Segment Start: Given information
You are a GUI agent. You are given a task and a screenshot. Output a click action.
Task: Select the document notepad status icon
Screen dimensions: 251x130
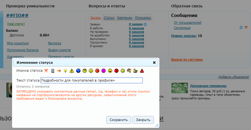tap(53, 71)
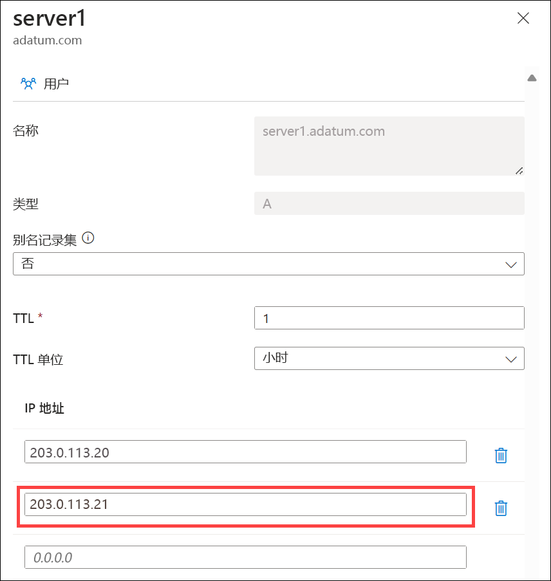Viewport: 551px width, 581px height.
Task: Close the server1 record panel
Action: pos(523,18)
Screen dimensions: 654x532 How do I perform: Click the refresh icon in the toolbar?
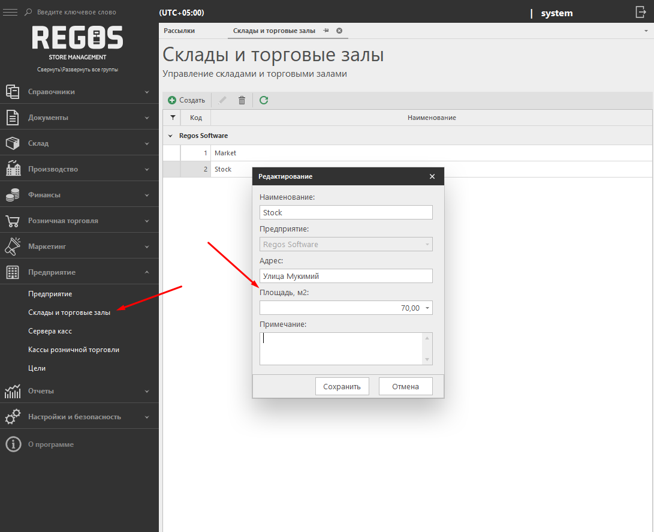coord(264,100)

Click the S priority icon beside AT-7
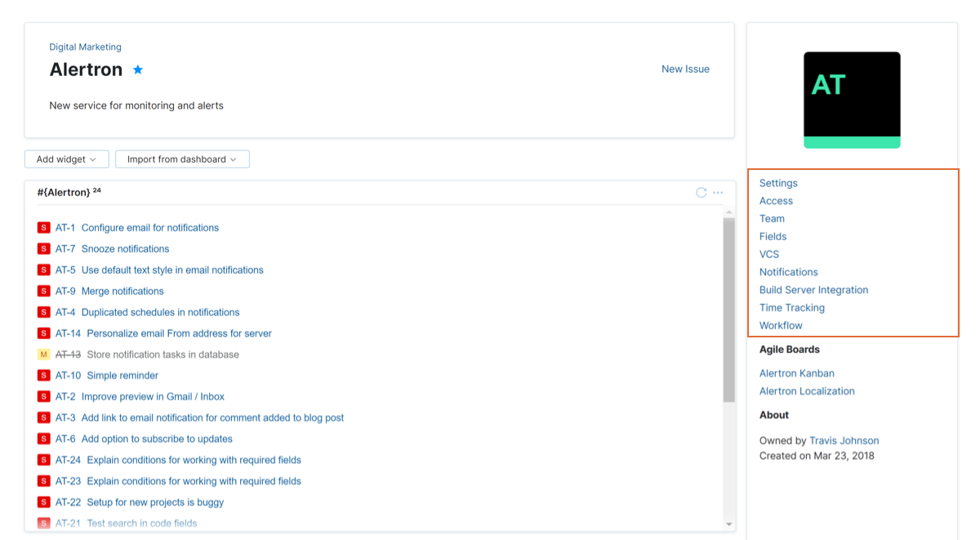[43, 248]
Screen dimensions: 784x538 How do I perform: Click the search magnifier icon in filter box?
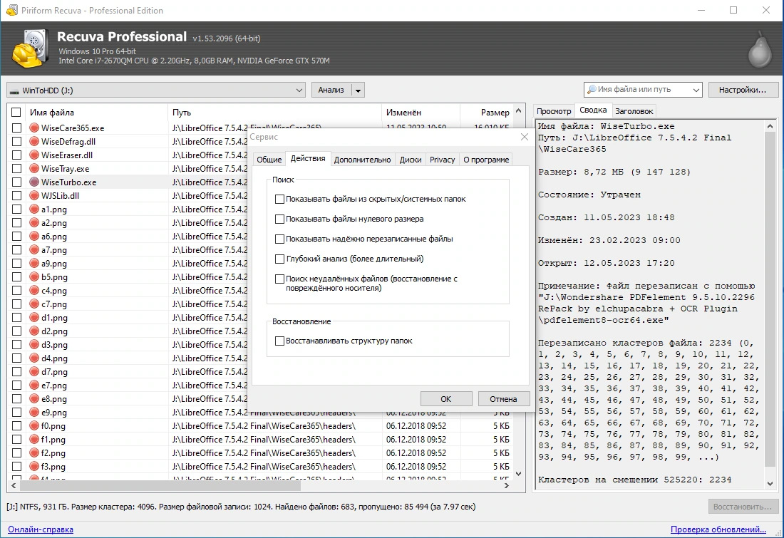coord(592,90)
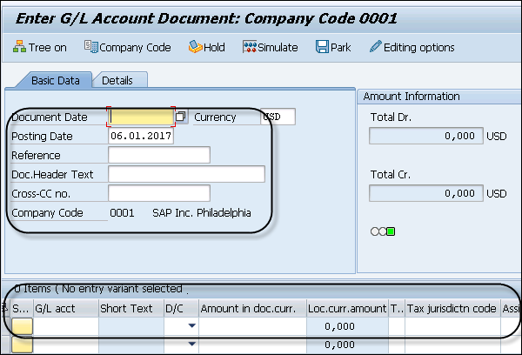The height and width of the screenshot is (355, 522).
Task: Expand the D/C dropdown in second row
Action: [191, 345]
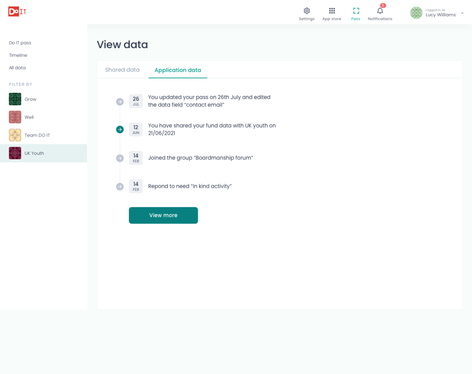The height and width of the screenshot is (374, 472).
Task: Click the 26 Jul timeline arrow marker
Action: coord(120,101)
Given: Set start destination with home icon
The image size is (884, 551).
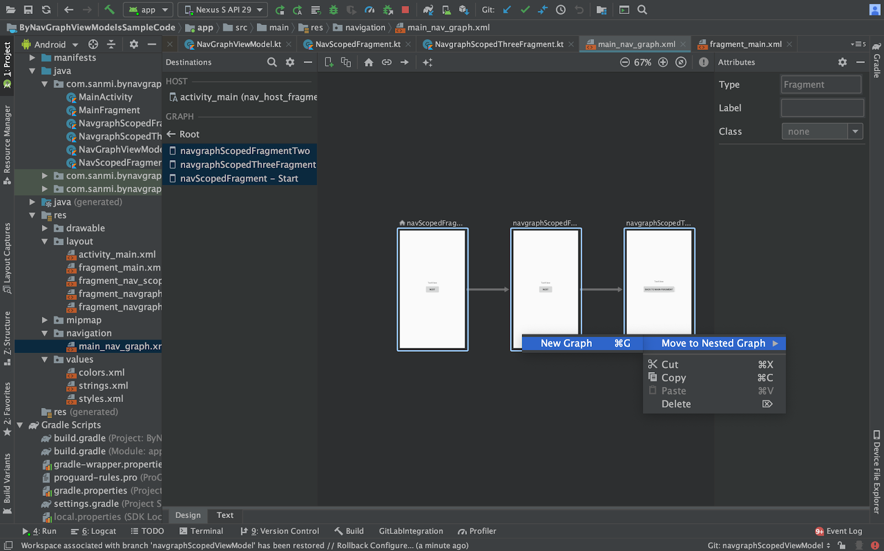Looking at the screenshot, I should pyautogui.click(x=369, y=62).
Segment End: Given information
- _Exercise objective_: Every line above should be duplicated exactly; the pictures are to be left out.

- _Task result_:
You are a GUI agent. You are given a task and a screenshot. Output a click action.
Task: Select the document notepad status icon
Screen dimensions: 251x130
tap(53, 71)
Viewport: 551px width, 581px height.
Task: Close the server1 record panel
Action: pos(523,18)
Screen dimensions: 654x532 How do I perform: Click the refresh icon in the toolbar?
coord(264,100)

Click the S priority icon beside AT-7
[43, 248]
Screen dimensions: 784x538 How do I perform: Click the search magnifier icon in filter box?
coord(592,90)
The height and width of the screenshot is (355, 522).
Task: Expand the D/C dropdown in second row
Action: [191, 345]
The height and width of the screenshot is (374, 472).
Task: Click the 26 Jul timeline arrow marker
Action: coord(120,101)
Given: Set start destination with home icon
The image size is (884, 551).
Looking at the screenshot, I should pyautogui.click(x=369, y=62).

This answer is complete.